There is no stopping the Merivale Group as they open the sophisticated and clean-cut brasserie and bar, Bert’s Brasserie, at The Newport — the group’s large-scale multi-faceted food and drinks venue, located on the shores of Pittwater.

Whilst The Newport is known and loved as a family-friendly, vibrant gathering place for all ages, Bert’s is set to attract a slightly different kind of diner to the complex. Inspired by Europe’s grand hotel dining rooms of the 1930’s, the new restaurant oozes ritz.

As you walk in through the main entrance off Kalinya Street, you are engulfed by the sense of an old-world hotel set on the coastline of the Mediterranean. Light fills the space thanks to the jade greens, coral pinks and light beige’s and creams.

With the salty air of Sydney’s Northern Beaches wafting through the decadent dining hall, Executive Chef Jordan Toft (ex-Coogee Pavilion and LA’s Eveleigh) and his team serve up an apt menu of bygone coastal European dishes. Speaking to Broadsheet, Toft explains the inspiration for Bert’s was as simple as ‘effortless’.

“We wanted to create that sense of relaxed indulgence you experience on a coastal European holiday; to capture the feeling where you walk straight off the beach and order a bottle of rose and choose what type of fish you’d like”

“Or sometimes you want something a bit more glamorous with quality service, but you want it relaxed and effortless. A place where you go back to your hotel, put on a shirt, but leave the top button undone,” says Toft.

Head chef Sam Kane (Gulliaume at Bennelong, Bistro Moncur, Bibo Wine Bar and Four in Hand) joins the Merivale fold and will be working with Toft in the modular open kitchen that frames the space — filled with European Basque grills and charcoal ovens, an oyster bar, a larder table made from white marble and multiple raw bars where fresh seafood catches of the day lay on display. You can’t miss the large tank behind it all holding lobsters and crabs for those who are after the ultimate freshness.

For Toft, they wanted to create a menu that complimented the space and their concept where a coastal European dining environment meets simplicity.

To start, you can’t go past the hand-picked mud crab served with coral and lemon mayonnaise. It’s then onto the larder where the ‘crudité & bagna cauda’ — raw vegetables, shallot and anchovy dip lighten the pallet. For mains, the grill and oven taken the lead, with fresh Australian produce cooked using charcoal, iron bark and fruit woods; a cuisine so bountiful even Toft cannot decide; “The Australian fillets of fish lightly kissed on the grill, or the whole drum dory served with a salad vignette and light hollandaise, or even the hapuku served with preserved lemon dressing and fried grape vine leaves”.

If it is not seafood you are after, the team at Bert’s are also offering Brooklyn Valley grass-fed rib eye and Rangers Valley grain-fed T-bone served with roasted aromatics, or even double pork rib for two with peach glaze and garlic flowers.

Whilst scanning the menu and choosing what meal entices you the most, you can order one of the cocktails from the Bert’s bar, where Merivale Group Bars Manager Sam Egerton has taken cues from European hotels and American country clubs to re-create your favourite classics, but with a twist.
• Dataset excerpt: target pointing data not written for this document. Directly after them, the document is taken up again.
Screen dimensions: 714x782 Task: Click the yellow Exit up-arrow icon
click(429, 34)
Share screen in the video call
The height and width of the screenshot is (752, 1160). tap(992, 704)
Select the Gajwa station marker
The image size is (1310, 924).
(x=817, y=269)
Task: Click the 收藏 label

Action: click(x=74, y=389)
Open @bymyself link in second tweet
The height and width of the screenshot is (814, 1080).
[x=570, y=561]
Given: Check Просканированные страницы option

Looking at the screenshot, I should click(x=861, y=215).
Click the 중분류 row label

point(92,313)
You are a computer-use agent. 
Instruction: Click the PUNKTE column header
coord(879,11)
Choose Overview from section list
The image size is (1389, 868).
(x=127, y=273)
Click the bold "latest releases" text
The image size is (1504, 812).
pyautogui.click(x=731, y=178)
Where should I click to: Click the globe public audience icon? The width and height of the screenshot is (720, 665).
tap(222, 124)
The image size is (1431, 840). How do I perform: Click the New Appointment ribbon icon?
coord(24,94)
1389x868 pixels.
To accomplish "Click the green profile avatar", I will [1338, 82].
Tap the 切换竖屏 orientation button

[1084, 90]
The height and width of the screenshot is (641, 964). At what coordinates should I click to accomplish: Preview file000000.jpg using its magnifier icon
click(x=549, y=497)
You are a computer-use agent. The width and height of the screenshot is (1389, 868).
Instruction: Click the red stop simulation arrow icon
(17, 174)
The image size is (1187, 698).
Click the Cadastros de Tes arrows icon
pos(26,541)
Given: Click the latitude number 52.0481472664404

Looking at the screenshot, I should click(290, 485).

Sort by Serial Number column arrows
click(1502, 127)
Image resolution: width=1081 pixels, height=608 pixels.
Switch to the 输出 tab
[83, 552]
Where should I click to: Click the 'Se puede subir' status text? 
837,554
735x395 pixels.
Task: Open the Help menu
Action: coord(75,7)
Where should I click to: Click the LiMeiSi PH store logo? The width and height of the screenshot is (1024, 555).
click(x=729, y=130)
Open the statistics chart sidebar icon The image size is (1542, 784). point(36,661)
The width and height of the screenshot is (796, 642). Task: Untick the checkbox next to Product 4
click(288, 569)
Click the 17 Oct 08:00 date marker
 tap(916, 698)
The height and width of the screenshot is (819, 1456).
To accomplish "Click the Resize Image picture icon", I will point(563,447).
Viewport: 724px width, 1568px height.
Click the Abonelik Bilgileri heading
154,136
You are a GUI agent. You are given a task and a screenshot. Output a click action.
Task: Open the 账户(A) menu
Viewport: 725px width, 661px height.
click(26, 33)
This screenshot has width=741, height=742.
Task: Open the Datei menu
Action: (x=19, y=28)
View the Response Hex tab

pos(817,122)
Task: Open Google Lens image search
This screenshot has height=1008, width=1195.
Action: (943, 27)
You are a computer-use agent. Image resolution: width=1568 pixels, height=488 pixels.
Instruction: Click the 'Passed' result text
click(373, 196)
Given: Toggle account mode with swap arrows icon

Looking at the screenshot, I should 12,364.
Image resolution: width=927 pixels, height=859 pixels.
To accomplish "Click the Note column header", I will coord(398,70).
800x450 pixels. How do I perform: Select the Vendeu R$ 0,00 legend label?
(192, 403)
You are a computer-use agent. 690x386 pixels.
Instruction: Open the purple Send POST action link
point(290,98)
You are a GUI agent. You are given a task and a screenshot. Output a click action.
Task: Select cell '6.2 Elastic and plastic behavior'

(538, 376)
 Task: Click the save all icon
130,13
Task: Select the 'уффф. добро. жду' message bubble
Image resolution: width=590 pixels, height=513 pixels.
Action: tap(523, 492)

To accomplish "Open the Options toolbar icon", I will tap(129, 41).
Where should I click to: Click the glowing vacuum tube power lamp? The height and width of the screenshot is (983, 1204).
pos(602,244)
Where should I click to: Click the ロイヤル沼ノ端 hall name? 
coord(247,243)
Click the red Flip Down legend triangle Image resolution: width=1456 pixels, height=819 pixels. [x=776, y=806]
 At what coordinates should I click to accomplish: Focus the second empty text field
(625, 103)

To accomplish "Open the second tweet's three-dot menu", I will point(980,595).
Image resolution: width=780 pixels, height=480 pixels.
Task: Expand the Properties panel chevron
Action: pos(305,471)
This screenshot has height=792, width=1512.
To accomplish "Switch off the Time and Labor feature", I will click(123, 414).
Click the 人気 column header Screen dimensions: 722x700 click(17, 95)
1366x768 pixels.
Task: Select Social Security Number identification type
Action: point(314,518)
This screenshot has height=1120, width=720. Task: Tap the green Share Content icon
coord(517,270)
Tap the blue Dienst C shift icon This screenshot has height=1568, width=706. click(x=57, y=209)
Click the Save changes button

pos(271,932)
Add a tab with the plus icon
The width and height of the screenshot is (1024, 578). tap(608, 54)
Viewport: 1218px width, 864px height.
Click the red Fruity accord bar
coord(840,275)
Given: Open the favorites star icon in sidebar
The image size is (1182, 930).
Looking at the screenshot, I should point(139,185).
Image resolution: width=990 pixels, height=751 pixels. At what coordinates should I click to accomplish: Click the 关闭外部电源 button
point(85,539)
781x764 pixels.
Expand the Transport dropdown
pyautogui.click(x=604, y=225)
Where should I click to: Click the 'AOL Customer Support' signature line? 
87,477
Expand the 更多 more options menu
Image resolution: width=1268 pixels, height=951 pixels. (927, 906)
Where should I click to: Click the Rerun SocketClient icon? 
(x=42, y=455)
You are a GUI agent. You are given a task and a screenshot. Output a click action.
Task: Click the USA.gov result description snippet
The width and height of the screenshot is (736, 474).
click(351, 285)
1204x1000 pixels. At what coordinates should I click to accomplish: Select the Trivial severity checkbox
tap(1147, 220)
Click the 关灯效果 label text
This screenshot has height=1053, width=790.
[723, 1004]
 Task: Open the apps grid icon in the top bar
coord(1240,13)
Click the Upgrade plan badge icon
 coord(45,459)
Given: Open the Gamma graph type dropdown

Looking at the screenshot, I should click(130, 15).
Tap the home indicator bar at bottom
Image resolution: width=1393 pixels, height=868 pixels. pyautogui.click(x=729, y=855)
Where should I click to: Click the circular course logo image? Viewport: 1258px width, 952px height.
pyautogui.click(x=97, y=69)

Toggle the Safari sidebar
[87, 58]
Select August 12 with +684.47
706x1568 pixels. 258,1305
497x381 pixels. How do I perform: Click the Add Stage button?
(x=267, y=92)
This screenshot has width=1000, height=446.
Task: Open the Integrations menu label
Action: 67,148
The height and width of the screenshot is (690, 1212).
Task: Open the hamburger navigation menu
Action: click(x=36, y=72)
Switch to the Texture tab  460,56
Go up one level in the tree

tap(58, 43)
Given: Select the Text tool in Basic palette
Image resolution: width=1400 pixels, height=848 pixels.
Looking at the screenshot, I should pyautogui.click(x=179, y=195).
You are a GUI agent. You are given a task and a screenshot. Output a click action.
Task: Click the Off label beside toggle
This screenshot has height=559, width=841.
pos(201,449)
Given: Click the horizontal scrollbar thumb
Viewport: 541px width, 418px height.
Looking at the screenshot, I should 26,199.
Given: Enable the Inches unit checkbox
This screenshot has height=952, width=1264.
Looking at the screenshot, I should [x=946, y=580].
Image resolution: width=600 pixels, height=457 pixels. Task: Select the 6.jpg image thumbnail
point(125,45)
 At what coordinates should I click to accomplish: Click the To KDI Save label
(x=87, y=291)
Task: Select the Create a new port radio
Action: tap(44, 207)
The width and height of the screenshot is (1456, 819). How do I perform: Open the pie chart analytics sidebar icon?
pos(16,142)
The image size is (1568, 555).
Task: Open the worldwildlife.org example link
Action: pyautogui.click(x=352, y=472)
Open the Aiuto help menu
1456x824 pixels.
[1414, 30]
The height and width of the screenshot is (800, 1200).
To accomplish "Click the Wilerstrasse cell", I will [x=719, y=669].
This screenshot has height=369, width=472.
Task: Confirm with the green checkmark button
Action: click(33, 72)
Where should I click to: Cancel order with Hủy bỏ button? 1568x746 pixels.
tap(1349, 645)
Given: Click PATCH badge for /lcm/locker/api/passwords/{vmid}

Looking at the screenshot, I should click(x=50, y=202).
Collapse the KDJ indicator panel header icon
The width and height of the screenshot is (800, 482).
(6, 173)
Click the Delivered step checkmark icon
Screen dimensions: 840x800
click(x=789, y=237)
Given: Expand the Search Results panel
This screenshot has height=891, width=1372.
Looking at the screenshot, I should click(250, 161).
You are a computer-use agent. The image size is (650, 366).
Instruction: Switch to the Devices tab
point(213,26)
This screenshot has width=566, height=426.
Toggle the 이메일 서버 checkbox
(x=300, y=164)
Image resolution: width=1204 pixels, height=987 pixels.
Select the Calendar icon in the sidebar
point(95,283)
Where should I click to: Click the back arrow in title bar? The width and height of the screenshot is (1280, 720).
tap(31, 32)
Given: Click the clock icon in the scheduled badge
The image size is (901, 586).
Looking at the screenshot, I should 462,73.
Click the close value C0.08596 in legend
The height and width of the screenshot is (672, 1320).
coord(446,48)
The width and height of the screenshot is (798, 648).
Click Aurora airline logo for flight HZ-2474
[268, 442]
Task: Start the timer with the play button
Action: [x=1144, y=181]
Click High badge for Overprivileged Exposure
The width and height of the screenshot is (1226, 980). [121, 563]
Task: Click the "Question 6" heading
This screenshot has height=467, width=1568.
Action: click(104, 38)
Try the signature Bert’s MarTeeny, a miniature martini with Absolut Elyx, Madeira and lemon oil, served with olives, cornichons and cocktail onions. For the sweet tooths, why not try the French 75 — which mixes roast almond vodka with white peach skin syrup, fresh citrus and Ruinart Blanc de Blancs, to create an infusion that elevates classic elements found in champagne.

Merivale’s two Master Sommeliers — Frank Moreau and Adrian Filliuta have not disappointed either, providing a 750-strong wine list. With a focus on Australian and European wines, they have included black vintages of Riesling, Shiraz and Semillion but have also included some names from the market you already know and love.

Bert’s is the second phase of The Newport’s landmark redevelopment, and according to Toft is a welcome addition; “We are thinking of a clientele that is based in the Northern Beaches, those from institutions that have been around for 25 or so years and are ready for something new,” Toft tells Broadsheet.

This adult dining experience offers a relaxing afternoon and evening for patrons, where seafood is aplenty and the drinks list long. Enjoy a conversation over a glass of rose as you enjoy the view of Pittwater below, providing a cool breeze on those balmy evenings.

Bert’s will open Sunday, 21 January at 12pm.